Copy out the lines below word for word, from the line containing "Locate an element on the screen. The" through the last line, leaving out the pictures.

RAW DATA Start Marker

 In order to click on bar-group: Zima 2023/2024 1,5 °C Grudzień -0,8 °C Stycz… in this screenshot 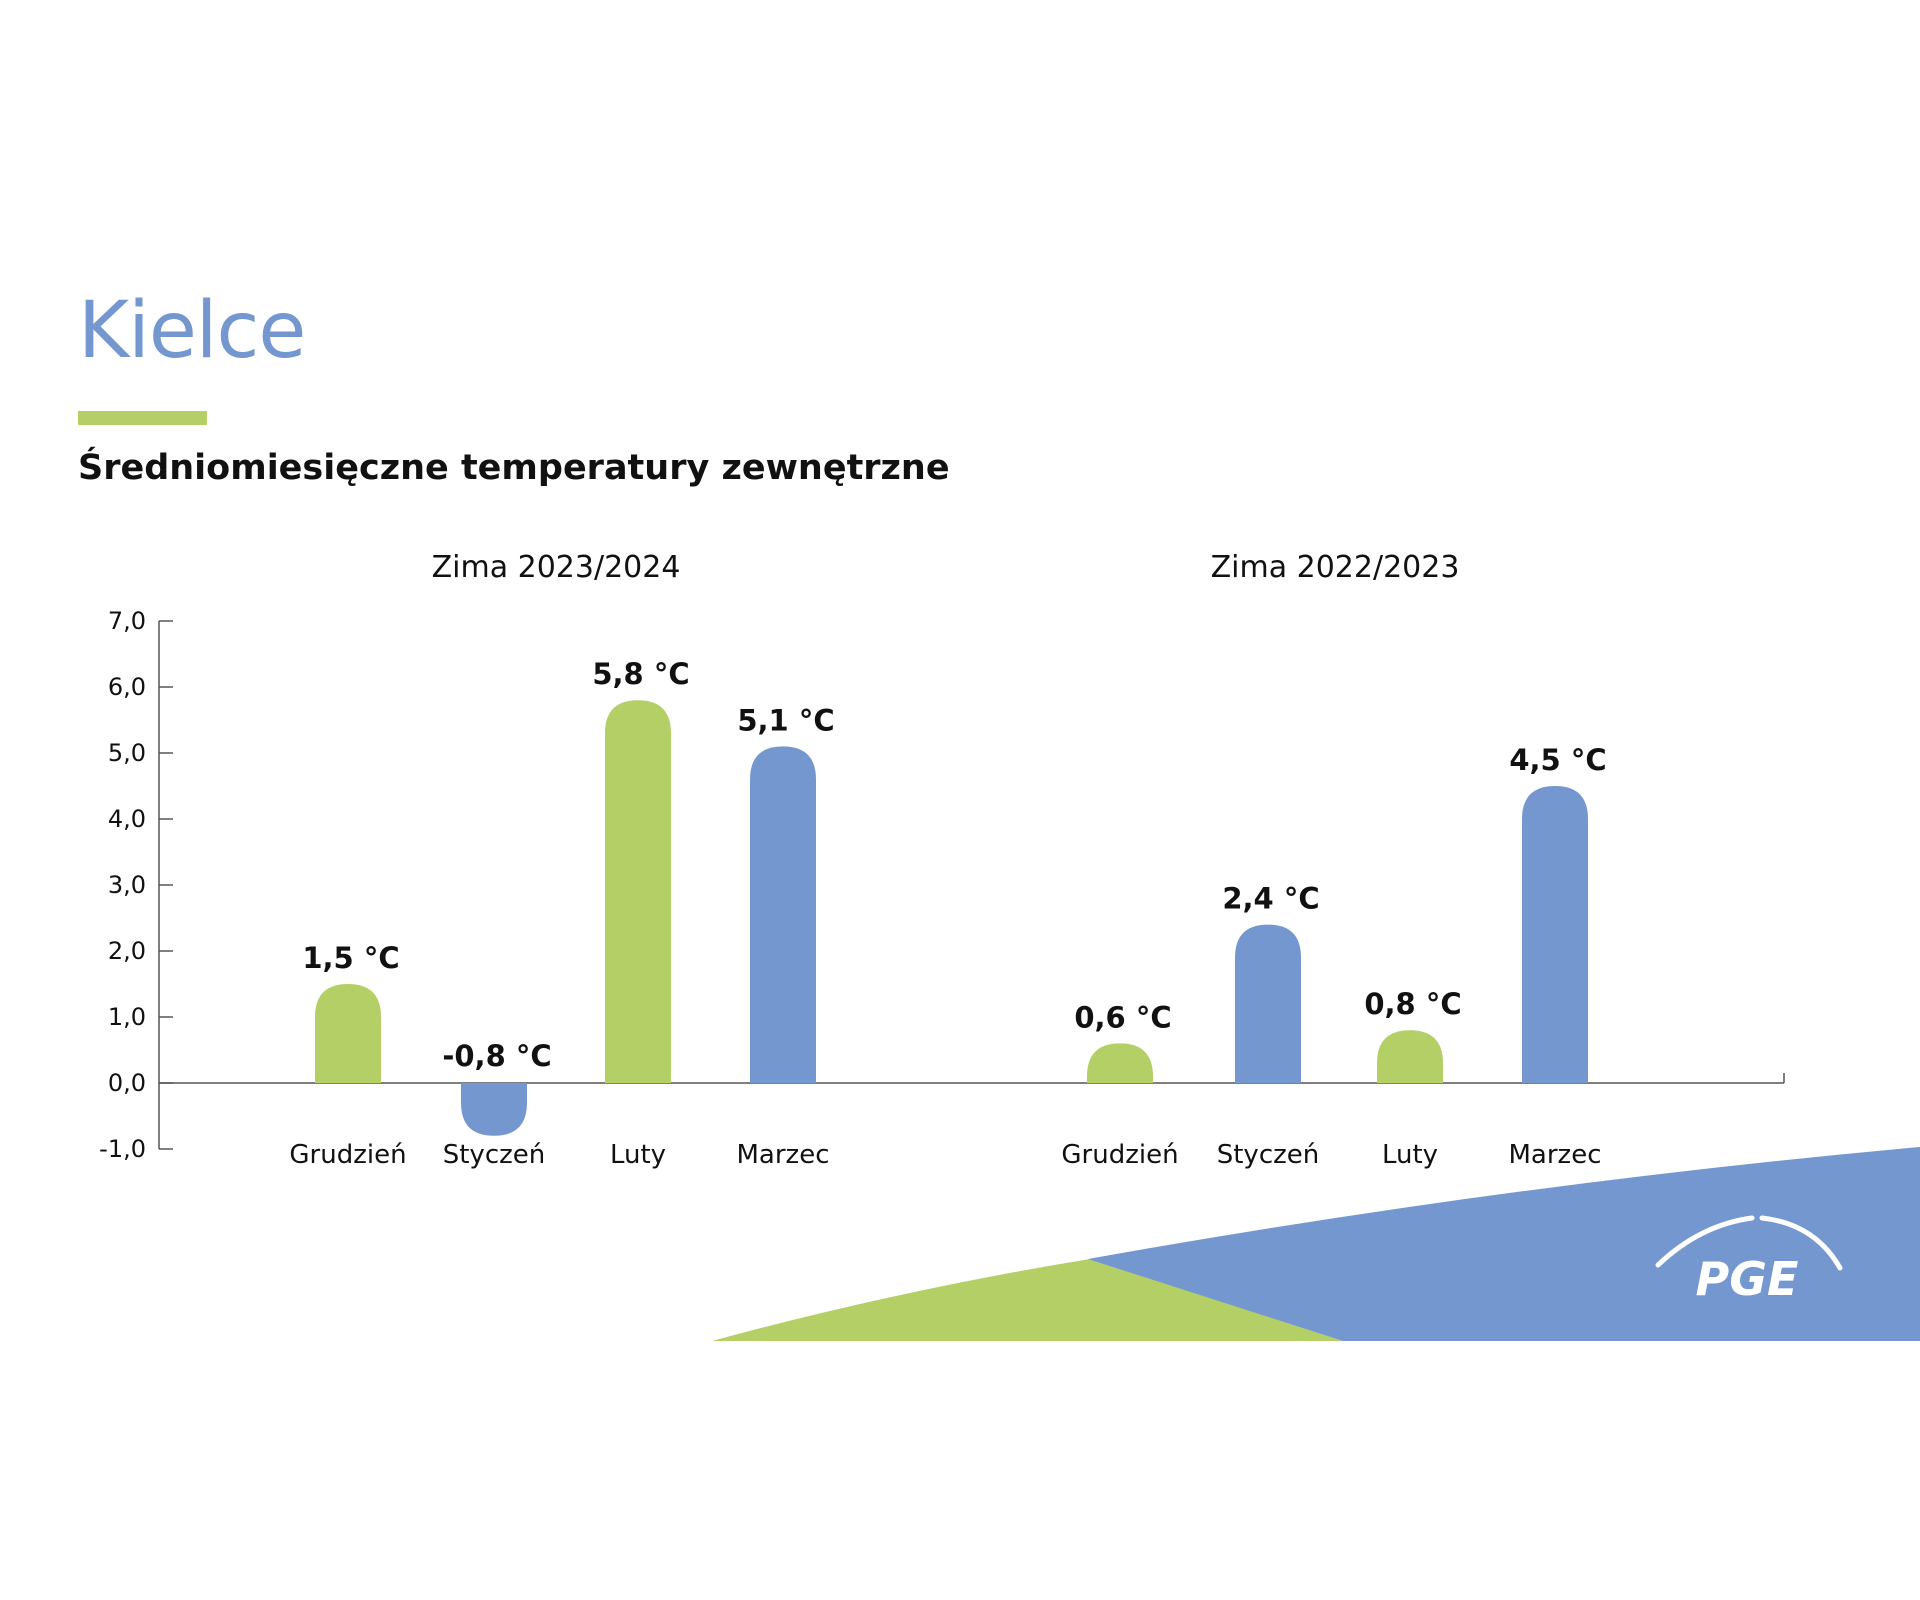, I will do `click(562, 860)`.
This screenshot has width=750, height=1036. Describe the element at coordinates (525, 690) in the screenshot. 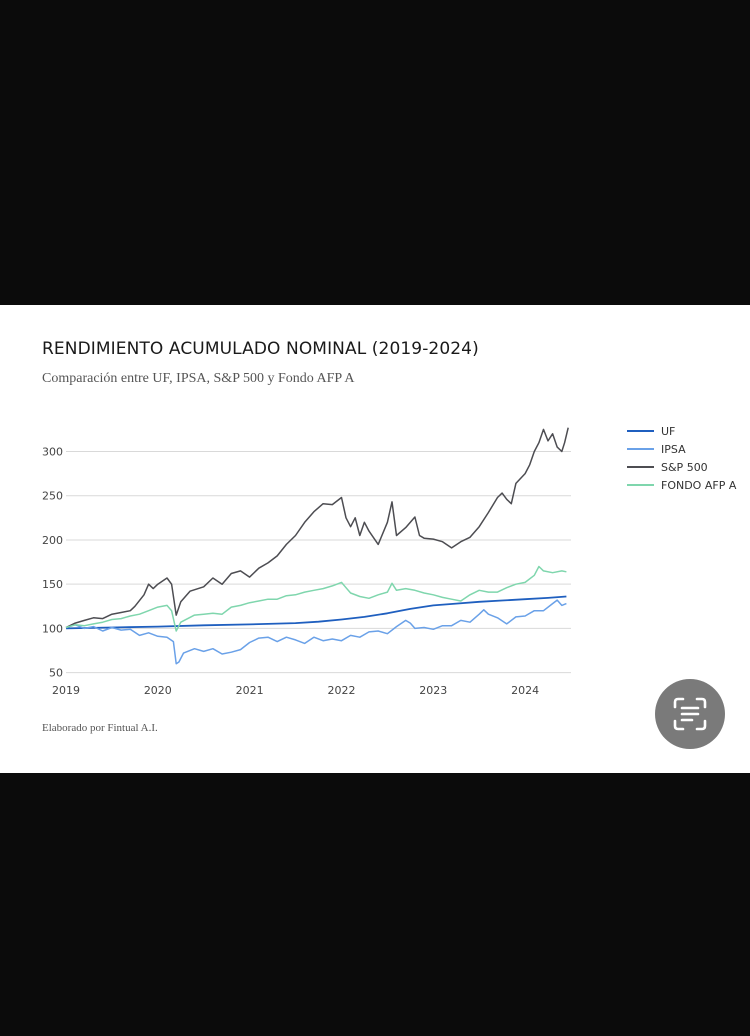

I see `x-tick-label: 2024` at that location.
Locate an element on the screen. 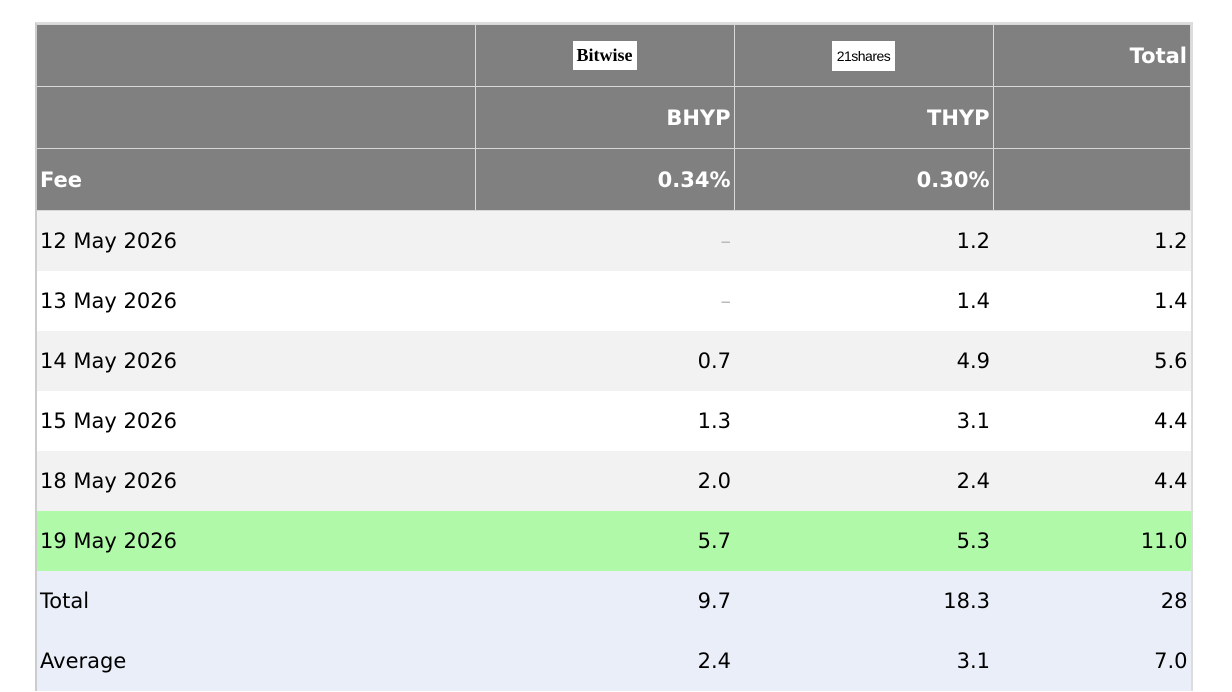  row-label: Total is located at coordinates (256, 601).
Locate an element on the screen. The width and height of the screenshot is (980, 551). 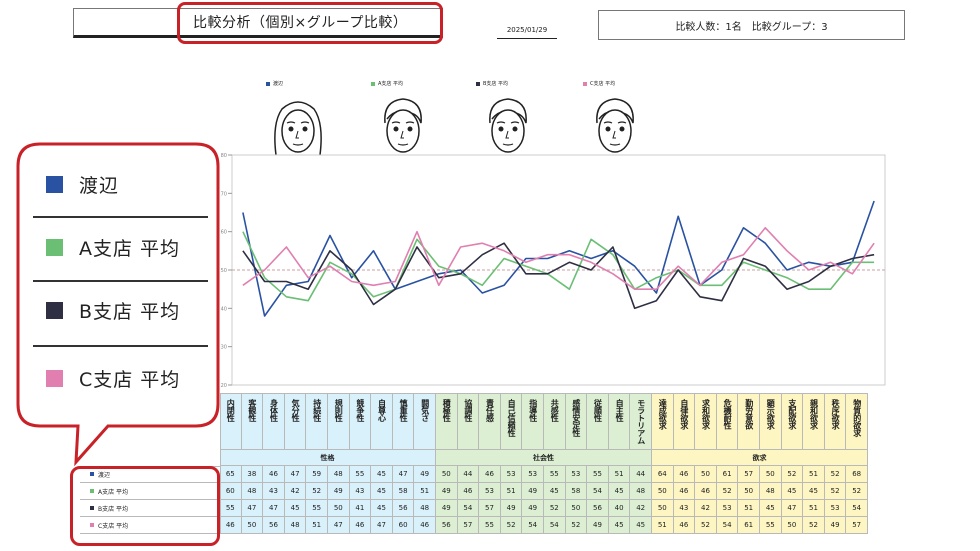
hair-outline is located at coordinates (298, 128).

RAW DATA End Marker

• [WRITTEN SOLUTION]:
Locate an element on the screen. The width and height of the screenshot is (980, 551). 
hair-outline is located at coordinates (298, 128).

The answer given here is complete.